Actually, now that I’m writing about it, I’d really like to read a story from the Afghani perspective. If you have any recommendations, let me know. :)

The Watch will make you dizzy with a narrative that circles a central event but spirals off every now and the into these hallucinatory nightmares, dreams and fantasies of the characters who are suffering in their own way. There is loss of life, love and limb- and in the end, we are still no closer to understanding the war or the events that are taking place inside it but what we do get a glimpse of is the humanity that survives even in the desert.

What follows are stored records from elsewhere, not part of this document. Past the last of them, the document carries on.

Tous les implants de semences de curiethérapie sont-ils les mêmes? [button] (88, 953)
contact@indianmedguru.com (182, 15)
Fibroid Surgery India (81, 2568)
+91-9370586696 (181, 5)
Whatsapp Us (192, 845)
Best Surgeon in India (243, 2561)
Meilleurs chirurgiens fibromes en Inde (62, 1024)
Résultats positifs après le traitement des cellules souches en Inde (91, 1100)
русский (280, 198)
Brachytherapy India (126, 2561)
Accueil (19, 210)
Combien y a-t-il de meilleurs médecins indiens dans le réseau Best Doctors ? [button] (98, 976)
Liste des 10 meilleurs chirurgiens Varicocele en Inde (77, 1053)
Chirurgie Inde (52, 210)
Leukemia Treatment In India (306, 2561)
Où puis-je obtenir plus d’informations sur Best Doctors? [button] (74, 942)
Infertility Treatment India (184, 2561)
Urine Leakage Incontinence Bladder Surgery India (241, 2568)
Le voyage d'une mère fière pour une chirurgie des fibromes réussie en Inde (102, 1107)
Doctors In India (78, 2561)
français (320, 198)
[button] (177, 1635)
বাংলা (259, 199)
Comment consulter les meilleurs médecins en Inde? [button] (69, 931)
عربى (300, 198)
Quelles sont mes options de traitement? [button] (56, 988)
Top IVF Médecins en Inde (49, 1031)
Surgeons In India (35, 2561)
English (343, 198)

Below is an excerpt, click here to read the full review at Hyphen Magazine:

“When Nizam, a crippled Afghani woman, arrives at an American military base looking for her brother Yusuf’s body, she sets off a chain of events that tests the convictions of the soldiers. As they speculate over whether she’s a Trojan horse, a spy sent by the Taliban, or whether she is simply what she says she is — a sister who wants to bury her brother’s body — Nizam holds her ground, refusing to leave without Yusuf’s body. Meanwhile, the war, or rather, the waiting and watching that characterizes the war in Afghanistan, is taking its toll on the soldiers. In many ways, The Watch is a classic anti-war narrative. Bhattacharya takes great pains to paint a realistic portrayal of war, the camaraderie between the men, and the emotional support that they so badly need from one another.”